(Information shown Opens)

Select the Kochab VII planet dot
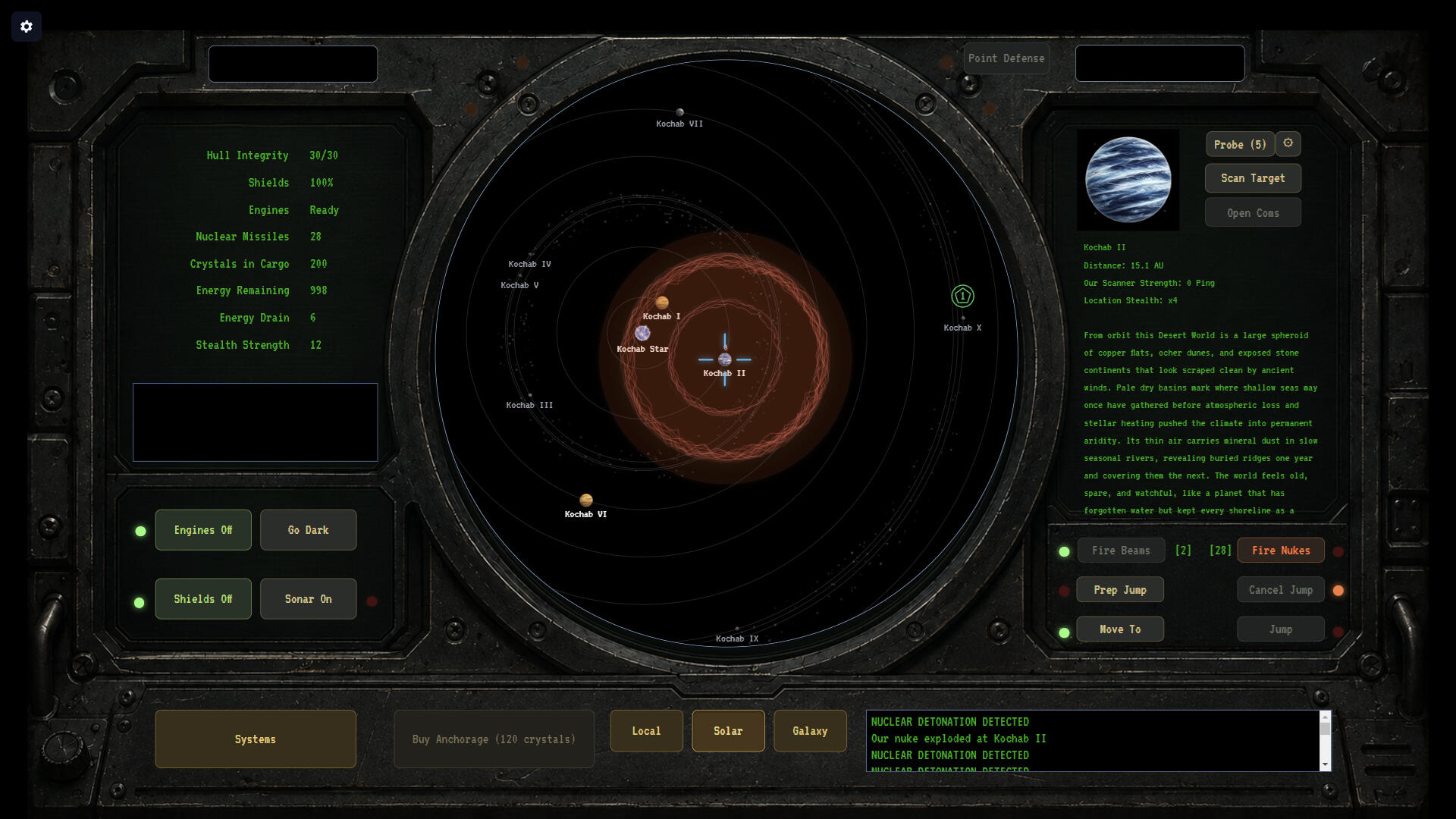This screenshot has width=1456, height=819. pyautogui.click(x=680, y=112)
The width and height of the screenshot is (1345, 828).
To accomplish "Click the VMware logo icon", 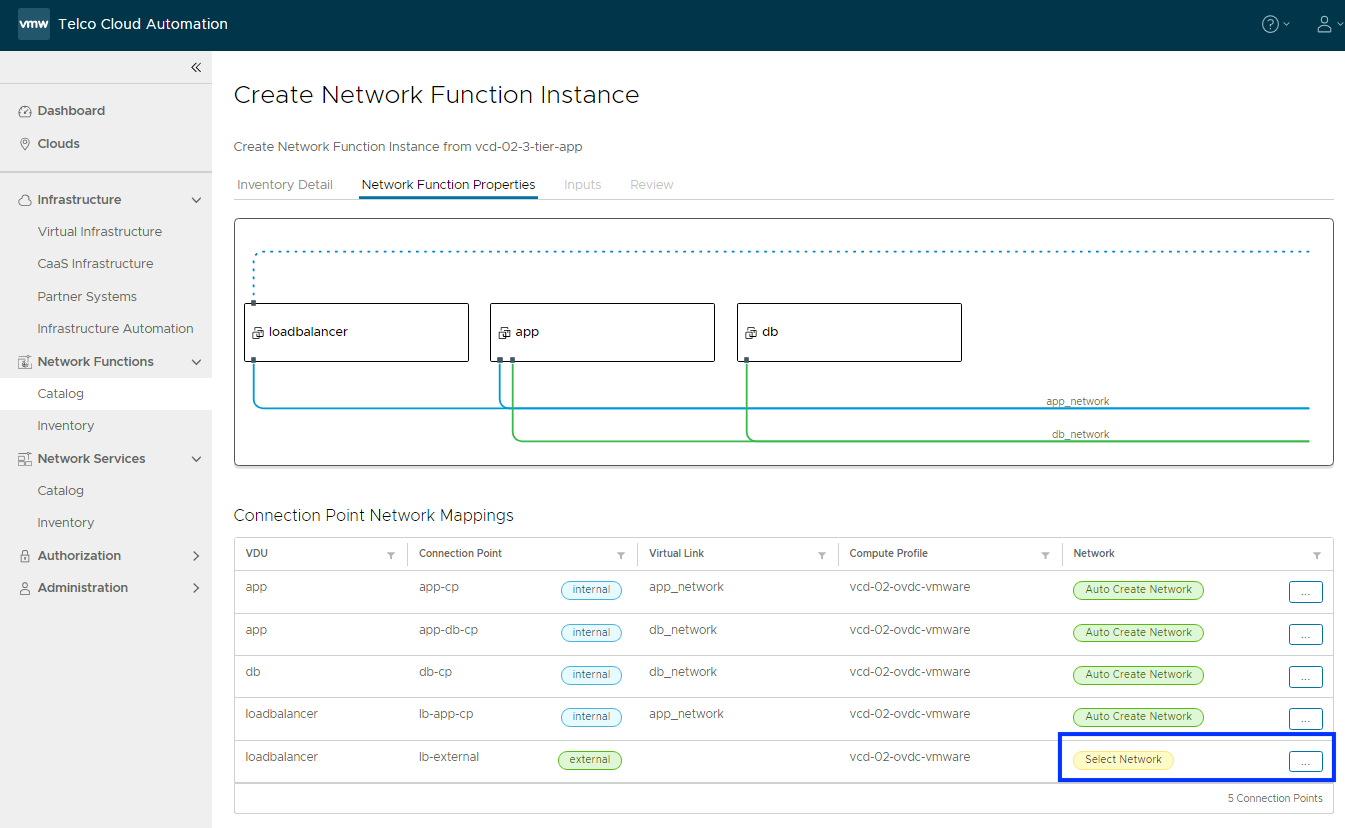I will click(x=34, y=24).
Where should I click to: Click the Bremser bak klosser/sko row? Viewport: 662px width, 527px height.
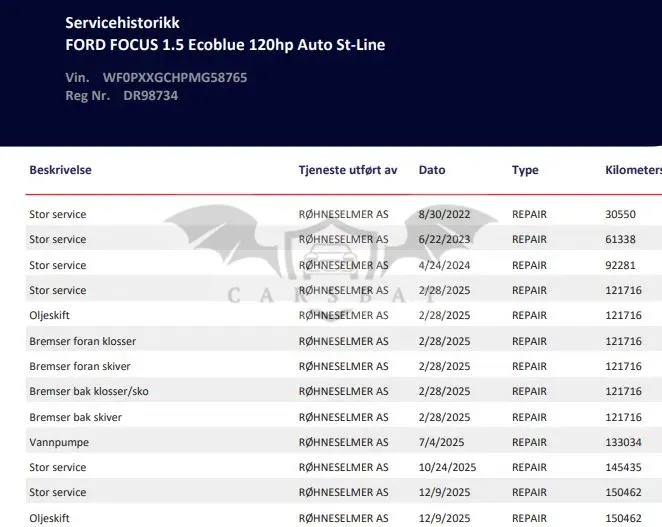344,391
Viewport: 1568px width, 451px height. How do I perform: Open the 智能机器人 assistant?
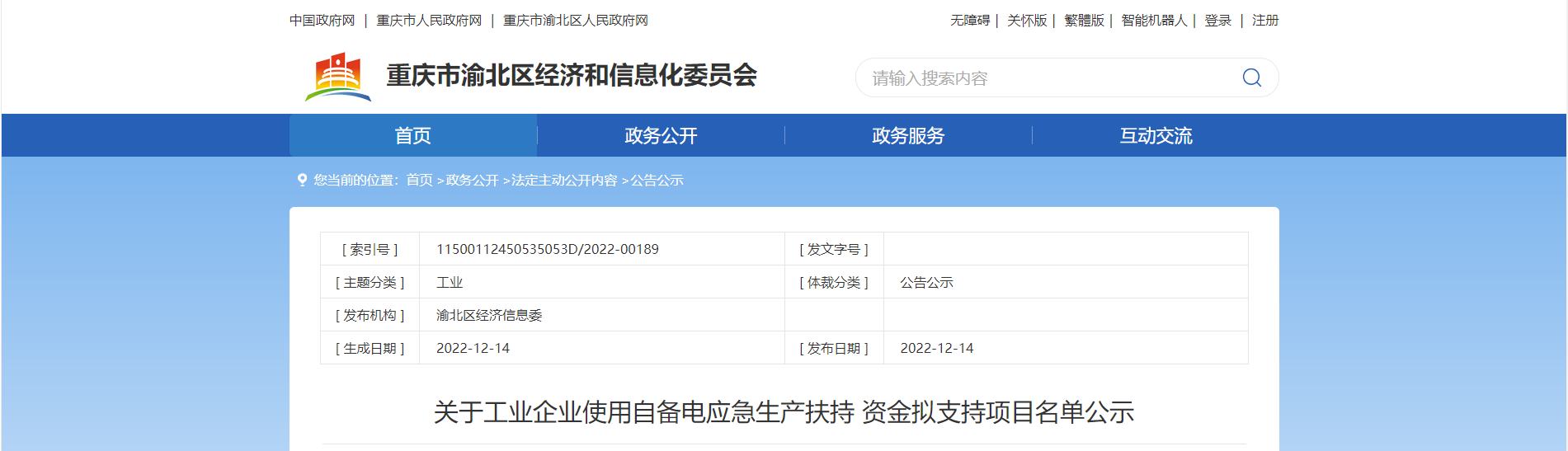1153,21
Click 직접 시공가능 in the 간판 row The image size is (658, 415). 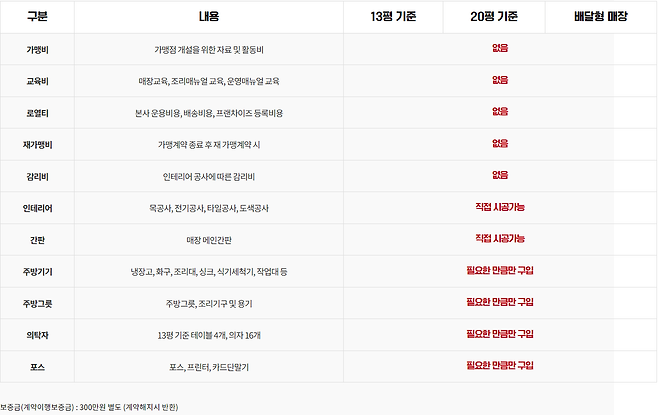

(Information shown Closes)

# Task details
Reproduce nothing but the lines running from the line with "Where should I" through the end of the records, keeping both end lines and dropping the pictures.

# Task result
Where should I click to: Click the Bremser bak klosser/sko row? Viewport: 662px width, 527px height.
344,391
Viewport: 1568px width, 451px height. How do I perform: Open the 智能机器人 assistant?
1153,21
Click 직접 시공가능 in the 간판 row The image size is (658, 415). 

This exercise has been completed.